#### Supplied data:
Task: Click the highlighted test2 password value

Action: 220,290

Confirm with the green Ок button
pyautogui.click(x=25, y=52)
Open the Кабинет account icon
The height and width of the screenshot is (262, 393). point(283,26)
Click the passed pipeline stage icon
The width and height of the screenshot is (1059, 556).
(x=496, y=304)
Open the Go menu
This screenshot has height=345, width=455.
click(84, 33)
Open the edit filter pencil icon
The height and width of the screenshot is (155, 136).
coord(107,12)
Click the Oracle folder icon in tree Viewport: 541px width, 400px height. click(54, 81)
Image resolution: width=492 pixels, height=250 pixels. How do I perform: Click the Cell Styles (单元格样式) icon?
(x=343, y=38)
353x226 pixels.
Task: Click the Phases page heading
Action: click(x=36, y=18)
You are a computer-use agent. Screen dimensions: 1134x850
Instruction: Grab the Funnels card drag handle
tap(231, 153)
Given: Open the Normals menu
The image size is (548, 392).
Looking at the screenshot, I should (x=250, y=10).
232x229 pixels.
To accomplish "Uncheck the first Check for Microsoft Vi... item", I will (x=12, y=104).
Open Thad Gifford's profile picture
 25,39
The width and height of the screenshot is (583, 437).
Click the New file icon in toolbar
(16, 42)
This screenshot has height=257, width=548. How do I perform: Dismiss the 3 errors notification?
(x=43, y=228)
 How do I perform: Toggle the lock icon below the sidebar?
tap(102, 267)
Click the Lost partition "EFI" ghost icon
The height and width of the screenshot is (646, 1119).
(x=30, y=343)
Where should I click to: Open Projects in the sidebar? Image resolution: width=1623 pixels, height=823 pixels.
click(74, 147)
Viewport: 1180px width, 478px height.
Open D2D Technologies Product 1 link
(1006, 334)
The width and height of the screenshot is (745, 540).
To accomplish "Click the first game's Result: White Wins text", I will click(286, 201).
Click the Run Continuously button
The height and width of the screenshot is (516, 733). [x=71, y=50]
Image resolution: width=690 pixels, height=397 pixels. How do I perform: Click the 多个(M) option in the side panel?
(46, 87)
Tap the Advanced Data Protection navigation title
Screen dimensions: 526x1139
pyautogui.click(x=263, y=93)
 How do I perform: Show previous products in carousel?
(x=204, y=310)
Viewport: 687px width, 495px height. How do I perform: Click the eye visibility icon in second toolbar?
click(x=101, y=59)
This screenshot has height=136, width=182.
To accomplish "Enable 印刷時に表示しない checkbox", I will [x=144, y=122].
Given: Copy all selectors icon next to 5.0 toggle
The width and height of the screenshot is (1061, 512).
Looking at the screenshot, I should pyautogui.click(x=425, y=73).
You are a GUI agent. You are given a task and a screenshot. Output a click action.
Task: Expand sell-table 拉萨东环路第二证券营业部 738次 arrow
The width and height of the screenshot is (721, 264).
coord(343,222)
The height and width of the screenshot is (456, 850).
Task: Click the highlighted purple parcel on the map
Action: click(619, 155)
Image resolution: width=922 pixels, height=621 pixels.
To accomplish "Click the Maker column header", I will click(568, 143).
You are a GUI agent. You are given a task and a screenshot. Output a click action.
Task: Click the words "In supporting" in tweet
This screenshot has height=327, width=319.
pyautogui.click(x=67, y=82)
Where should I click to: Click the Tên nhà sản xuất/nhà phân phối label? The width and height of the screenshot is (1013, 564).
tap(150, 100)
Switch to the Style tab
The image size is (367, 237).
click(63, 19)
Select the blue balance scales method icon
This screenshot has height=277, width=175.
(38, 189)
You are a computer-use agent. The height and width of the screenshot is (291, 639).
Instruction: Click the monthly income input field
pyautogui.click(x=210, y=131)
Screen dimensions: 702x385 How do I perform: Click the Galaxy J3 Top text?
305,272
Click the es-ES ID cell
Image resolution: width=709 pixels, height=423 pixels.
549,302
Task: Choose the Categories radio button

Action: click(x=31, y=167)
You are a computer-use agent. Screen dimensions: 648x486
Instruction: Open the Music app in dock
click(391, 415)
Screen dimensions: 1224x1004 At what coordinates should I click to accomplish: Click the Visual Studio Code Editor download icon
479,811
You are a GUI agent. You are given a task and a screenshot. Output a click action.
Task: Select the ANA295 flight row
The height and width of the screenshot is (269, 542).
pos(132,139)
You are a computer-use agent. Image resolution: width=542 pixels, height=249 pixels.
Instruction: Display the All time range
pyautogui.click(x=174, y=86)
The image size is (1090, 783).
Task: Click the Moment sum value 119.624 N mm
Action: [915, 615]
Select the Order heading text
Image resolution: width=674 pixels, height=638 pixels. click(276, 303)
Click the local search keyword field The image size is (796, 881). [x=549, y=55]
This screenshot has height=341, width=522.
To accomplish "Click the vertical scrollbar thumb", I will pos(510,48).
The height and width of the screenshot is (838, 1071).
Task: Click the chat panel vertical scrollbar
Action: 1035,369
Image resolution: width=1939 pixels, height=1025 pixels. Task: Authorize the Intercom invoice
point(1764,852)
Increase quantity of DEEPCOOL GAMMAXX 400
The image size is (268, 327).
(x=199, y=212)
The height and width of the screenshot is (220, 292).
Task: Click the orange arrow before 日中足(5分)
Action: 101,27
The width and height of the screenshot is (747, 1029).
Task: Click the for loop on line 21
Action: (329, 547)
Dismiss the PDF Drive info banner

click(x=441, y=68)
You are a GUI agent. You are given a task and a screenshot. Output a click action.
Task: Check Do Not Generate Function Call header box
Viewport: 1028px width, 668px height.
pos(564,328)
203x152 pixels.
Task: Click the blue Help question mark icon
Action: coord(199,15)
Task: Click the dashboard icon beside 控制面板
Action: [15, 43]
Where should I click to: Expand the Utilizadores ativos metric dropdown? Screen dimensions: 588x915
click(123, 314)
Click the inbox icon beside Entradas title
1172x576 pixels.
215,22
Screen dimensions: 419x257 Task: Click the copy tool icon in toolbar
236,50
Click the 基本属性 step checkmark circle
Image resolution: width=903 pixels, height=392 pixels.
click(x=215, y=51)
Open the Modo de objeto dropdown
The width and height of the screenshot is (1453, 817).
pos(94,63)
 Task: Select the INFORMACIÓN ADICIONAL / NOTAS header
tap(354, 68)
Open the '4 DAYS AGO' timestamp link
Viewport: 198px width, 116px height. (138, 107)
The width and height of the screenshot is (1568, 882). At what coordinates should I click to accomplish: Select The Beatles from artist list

#### Task:
All lines in the listing above from the line containing "Given: Open the Normals menu" to the line containing "Task: Expand sell-table", inclusive, should be retyped exactly; no other lines should appear.

#### Final answer:
Given: Open the Normals menu
The image size is (548, 392).
Looking at the screenshot, I should (x=250, y=10).
232x229 pixels.
To accomplish "Uncheck the first Check for Microsoft Vi... item", I will (x=12, y=104).
Open Thad Gifford's profile picture
 25,39
The width and height of the screenshot is (583, 437).
Click the New file icon in toolbar
(16, 42)
This screenshot has height=257, width=548. How do I perform: Dismiss the 3 errors notification?
(x=43, y=228)
 How do I perform: Toggle the lock icon below the sidebar?
tap(102, 267)
Click the Lost partition "EFI" ghost icon
The height and width of the screenshot is (646, 1119).
(x=30, y=343)
Where should I click to: Open Projects in the sidebar? Image resolution: width=1623 pixels, height=823 pixels.
click(74, 147)
Viewport: 1180px width, 478px height.
Open D2D Technologies Product 1 link
(1006, 334)
The width and height of the screenshot is (745, 540).
To accomplish "Click the first game's Result: White Wins text", I will click(286, 201).
Click the Run Continuously button
The height and width of the screenshot is (516, 733). [x=71, y=50]
Image resolution: width=690 pixels, height=397 pixels. How do I perform: Click the 多个(M) option in the side panel?
(46, 87)
Tap the Advanced Data Protection navigation title
Screen dimensions: 526x1139
pyautogui.click(x=263, y=93)
 How do I perform: Show previous products in carousel?
(x=204, y=310)
Viewport: 687px width, 495px height. How do I perform: Click the eye visibility icon in second toolbar?
click(x=101, y=59)
This screenshot has height=136, width=182.
To accomplish "Enable 印刷時に表示しない checkbox", I will [x=144, y=122].
Given: Copy all selectors icon next to 5.0 toggle
The width and height of the screenshot is (1061, 512).
Looking at the screenshot, I should pyautogui.click(x=425, y=73).
You are a GUI agent. You are given a task and a screenshot. Output a click action.
Task: Expand sell-table 拉萨东环路第二证券营业部 738次 arrow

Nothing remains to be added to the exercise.